Post-transplant lymphoproliferative disorder

Post-transplant lymphoproliferative disorder (PTLD) is a complication that can develop after an organ transplant or after an allogeneic stem cell transplant. With PTLD, the body makes too many lymphocytes (a type of white blood cell) or the lymphocytes don’t act normally. PTLD behaves like a fast-growing (aggressive) type of non-Hodgkin lymphoma (NHL). Most PTLDs are B-cell lymphomas (less than 15% are T-cell lymphomas).

People who have an organ transplant, such as a heart, lung, liver or kidney transplant, usually need to take drugs that suppress their immune system for the rest of their lives. These drugs help stop the body from rejecting the organ. Having your immune system suppressed (called immunosuppression) gives you a higher risk of developing a type of NHL.

PTLD develops in 1%–2% of people who receive organ transplants. People who receive more than one organ (called a multi-organ transplant), such as a heart and lung, have the highest risk of developing PTLD.

PTLD often develops in people infected with the Epstein-Barr virus (EBV), usually in the first year after an organ transplant. When it occurs in people who aren’t infected with EBV, it usually develops about 5 years after an organ transplant.

People with PTLD have larger than normal lymph nodes or a cancerous tumour. It has often spread to organs or tissues outside of the lymph nodes (called extranodal sites) when it is diagnosed. These organs and tissues include the lungs and the gastrointestinal (GI) tract.

There is no standard approach to treating PTLD. You may be offered one or more of the following treatments.

The drugs given to help prevent rejection after an organ transplant are called immunosuppressant therapy. In most cases, lowering the dose of immunosuppressant drugs can help manage PTLD. Other types of treatments are often needed as well.

Targeted therapy uses drugs to target specific molecules (such as proteins) on the surface of cancer cells. These molecules help send signals that tell cells to grow or divide. By targeting these molecules, the drugs stop the growth and spread of cancer cells while limiting harm to normal cells.

If doctors can’t lower the dose of immunosuppressant drugs, or if lowering the dose doesn’t help manage PTLD, they may consider giving targeted therapy. Rituximab (Rituxan) may be used alone or with chemotherapy.
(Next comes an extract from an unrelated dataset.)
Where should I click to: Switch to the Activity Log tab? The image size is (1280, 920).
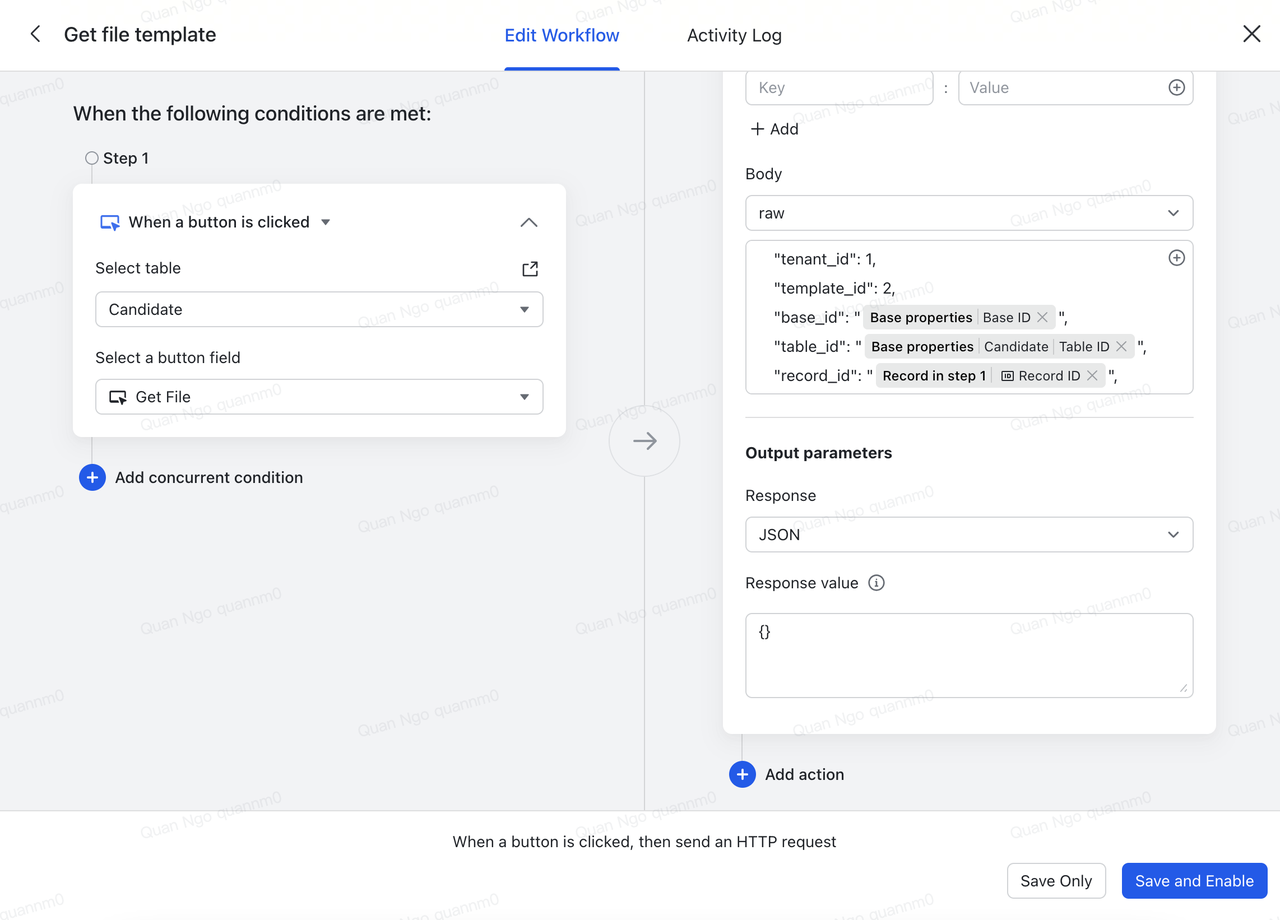734,35
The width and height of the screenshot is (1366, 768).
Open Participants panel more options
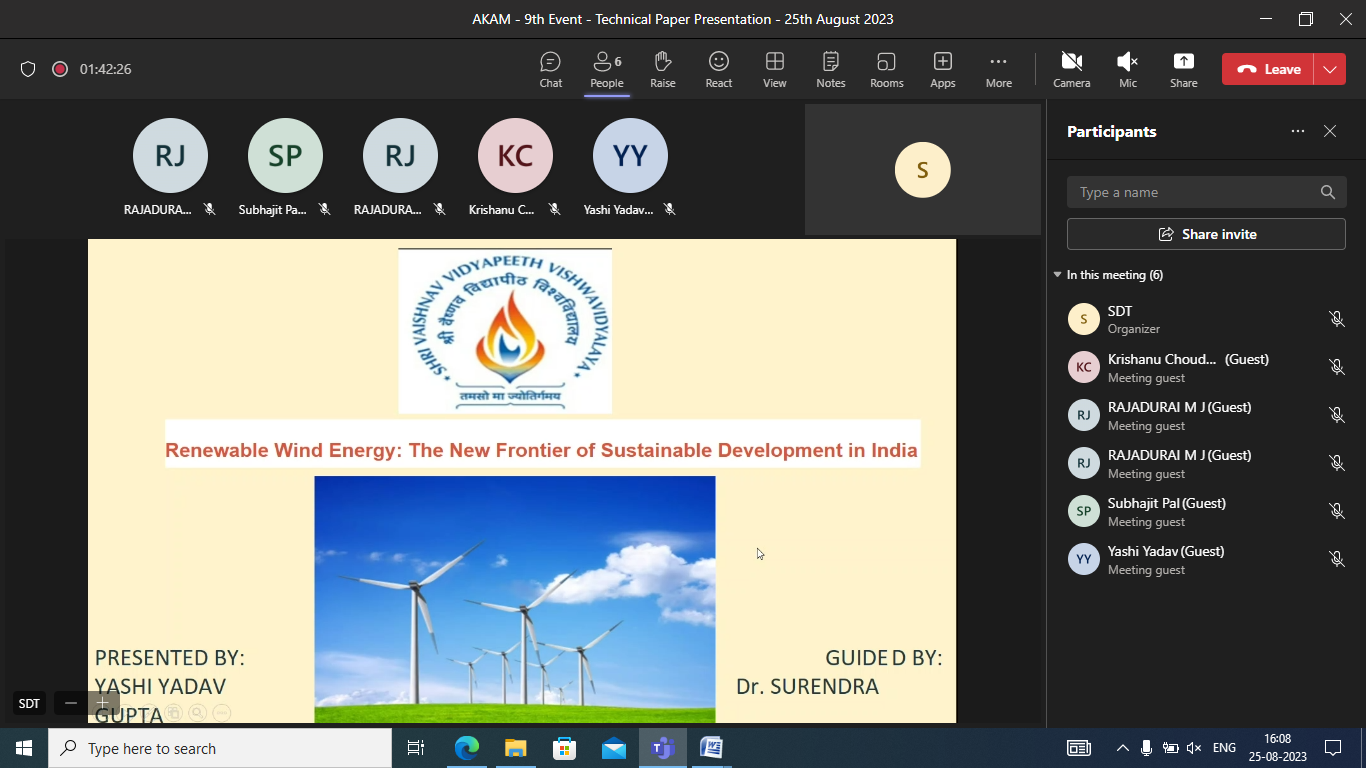coord(1297,131)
Immunotherapy helps to strengthen or restore the immune system’s ability to fight cancer.

Interferon alfa (Intron A, Wellferon) is a type of immunotherapy used for PTLD. It may be given alone or with a drug called acyclovir (Zovirax). Acyclovir is an antiviral drug that can be used to treat a virus such as EBV.

If the drug therapies mentioned above do not seem to be working, you may be offered a combination of chemotherapy drugs that includes doxorubicin (Adriamycin). These drug combinations include:

• CHOP – cyclophosphamide (Cytoxan, Procytox), doxorubicin, vincristine (Oncovin) and prednisone
• R-CHOP – CHOP with rituximab
• ProMACE-CytaBOM – cyclophosphamide, doxorubicin, etoposide (Vepesid), prednisone, bleomycin (Blenoxane), cytarabine (Cytosar, Ara-C), methotrexate and leucovorin (folinic acid)

Either surgery or radiation therapy may be used alone to treat PTLD that hasn’t spread beyond the place where it started (called a localized tumour). A localized tumour tends to occur a few weeks or months after a transplant and can grow over a period of months.